‘The Little Wartime Library’ by Kate Thompson

2022, 470 p.

‘Don’t judge a book by its cover’ they say, but they’re wrong. In these days of careful targeting and marketing, publishers know exactly who they are aiming at. Had this not been a bookgroup read, I would have run a mile, and I’d be all the better for it. At 470 albeit largish-print pages, I complained the whole way through reading this book about its tweeness, its mawkishness and its outright bad writing.

Clara is a young widow living and working in London during WW2. She works, despite the disapproval of her mother and her deceased husband Duncan’s mother, in a temporary library established during the Blitz in the Bethnal Green tube station. This station was the site of a dreadful incident in 1943 when 173 people who (incorrectly) thought they were fleeing an air-raid were crushed in the stairwell leading to the station. The Bethnal Green library in the East End had been bombed, and so a library was established in the disused Tube station. Here she needs to battle her sexist and bombastic boss Mr Pinkerton-Smythe, who disapproves of the availability of romance literature on the shelves, especially amongst working-class people who didn’t deserve library services anyway. She meets a conscientious objector, Billy, who is working as an ambulance driver, although he is sending conflicting messages. Her good-time-gal friend Ruby lives with her mother and violent stepfather Victor, trying to encourage her mother to escape. She is guilt-stricken by the death of her sister in the stairway crush, and looks to alcohol and her work as a way of escaping, too.

The characters are one-dimensional stereotypes, with the ‘goodies’ very very good and the ‘baddies’ very very bad.

Thompson pushes a strong pro-library line (not that there’s anything wrong with that) in this book and the interminable end-chapters and she relishes littering her text with the names of popular books at the time, hoping to appeal perhaps on her own readers’ love of classic 1940s texts and children’s books.

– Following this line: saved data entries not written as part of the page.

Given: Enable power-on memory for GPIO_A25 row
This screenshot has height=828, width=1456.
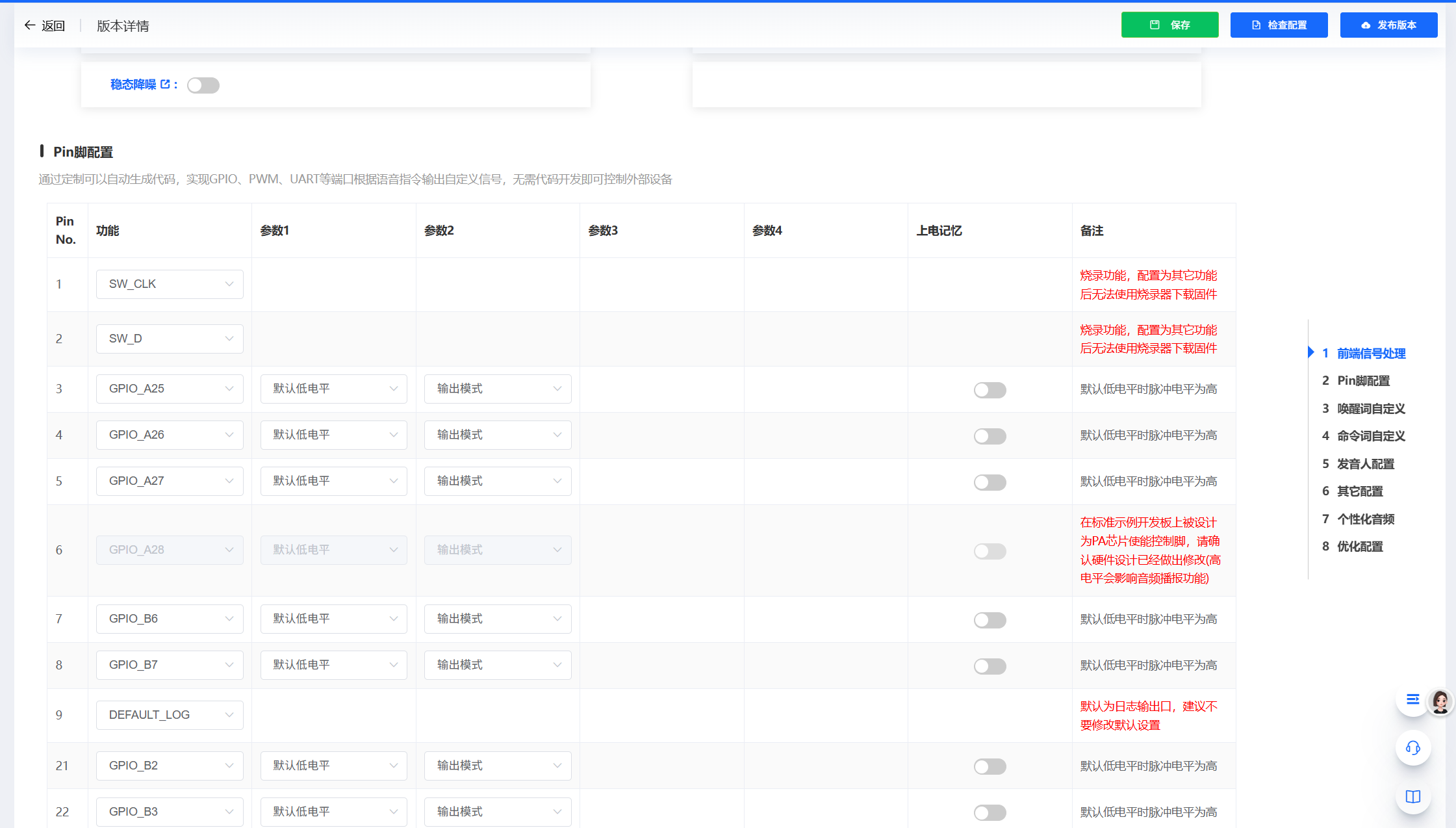Looking at the screenshot, I should 990,390.
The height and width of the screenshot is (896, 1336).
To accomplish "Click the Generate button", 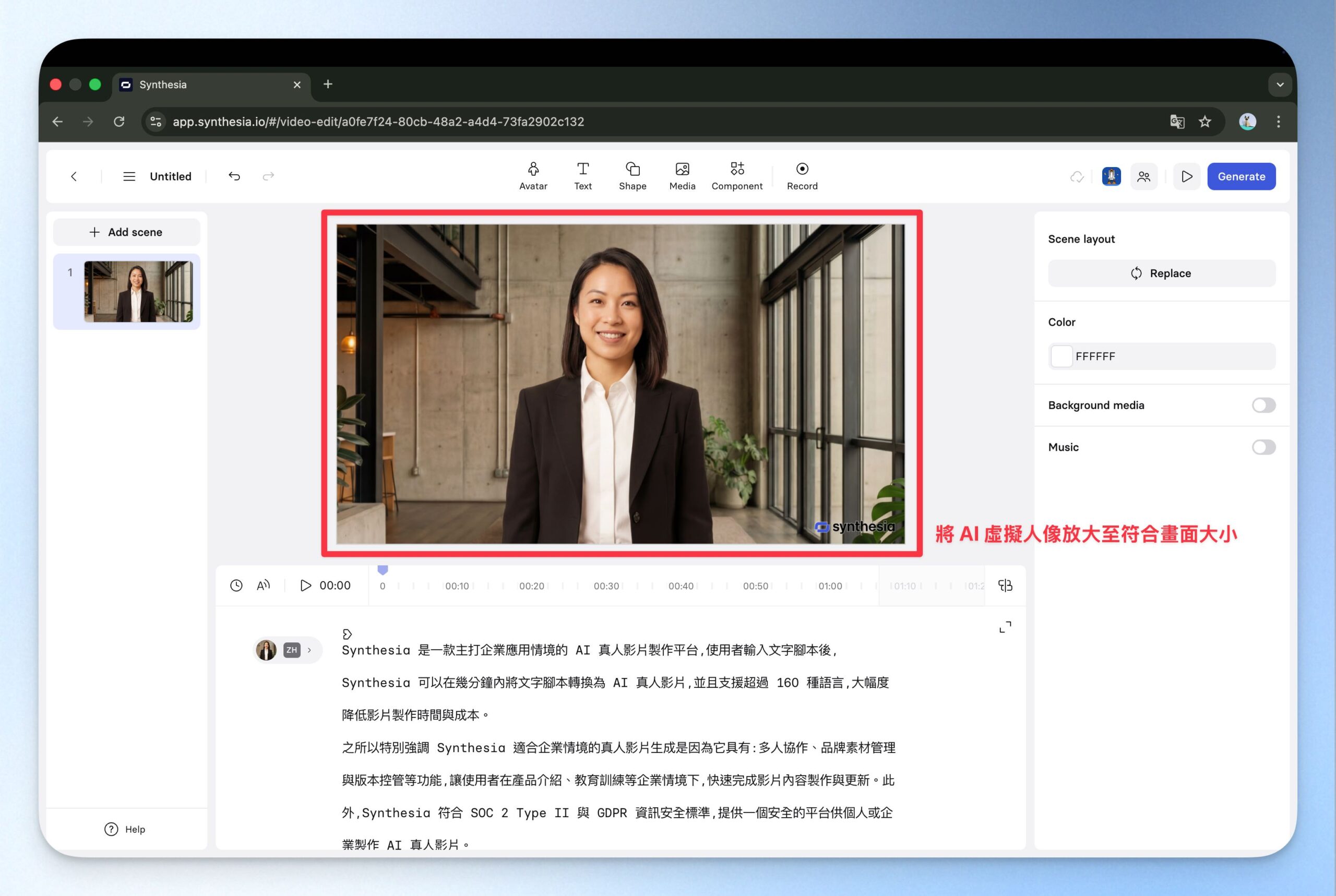I will [1240, 176].
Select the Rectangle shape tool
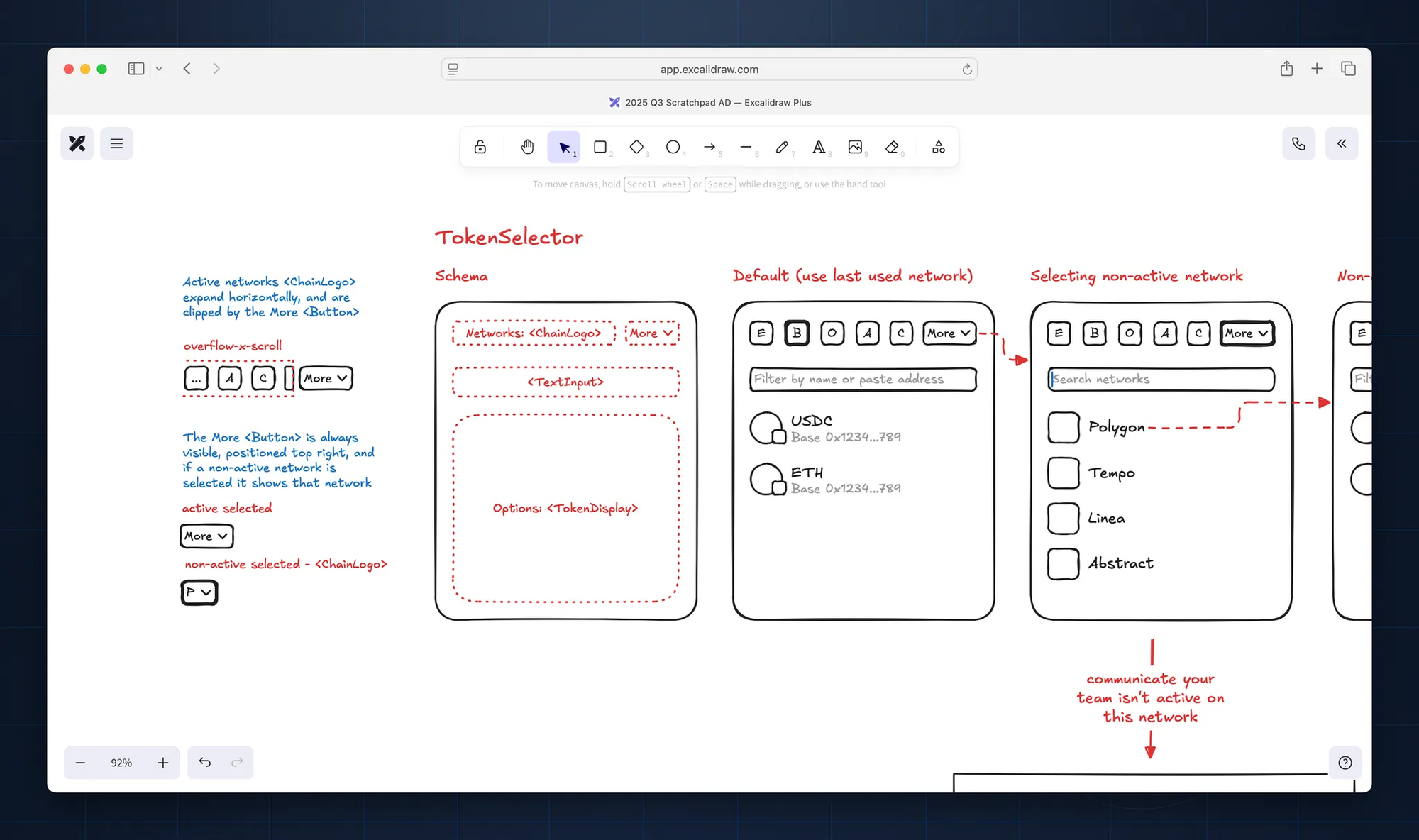Screen dimensions: 1419x840 [600, 147]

For me, it’s always a red-light when an author has to put pages and pages of acknowledgements and thanks. Four pages of thanks seems particularly excessive. This seemed like The Book That Would Never End with an Author’s Note, a historical note about the true story of the Bethnal Green library and the fight to save it, yet another author’s note about libraries, a select bibliography and her four pages of acknowledgements.

The book is predictable and “emotional and uplifting” as the blurb says, although the only emotion I felt was frustration at wasting good reading time on this bilge. Normally I don’t write such snarky reviews as this one, but I suppose that she has had enough Women’s Weekly Good Read- type sales that my negative review will make no difference at all.

My rating: 3/10

Sourced from: CAE bookgroups. I would never have read it otherwise.

2 responses to “‘The Little Wartime Library’ by Kate Thompson

  1. Ouch. Well, I saw this on the various ARC sites… looked at the blurb and… well… it just felt… same old, same old – WW2 romance. Now I’m glad I didn’t ask for it. I might have DNFed it!

  2. Excellent review – I’ve only glanced at excerpts on Amazon. I can’t understand why people are praising it and I agree with everything you say. I was alerted to this author on tv this morning (Holocaust Memorial Day) as she has ghostwritten a survivor’s memoir. I’m a (non-working now) librarian and books that feature them annoy the hell out of me!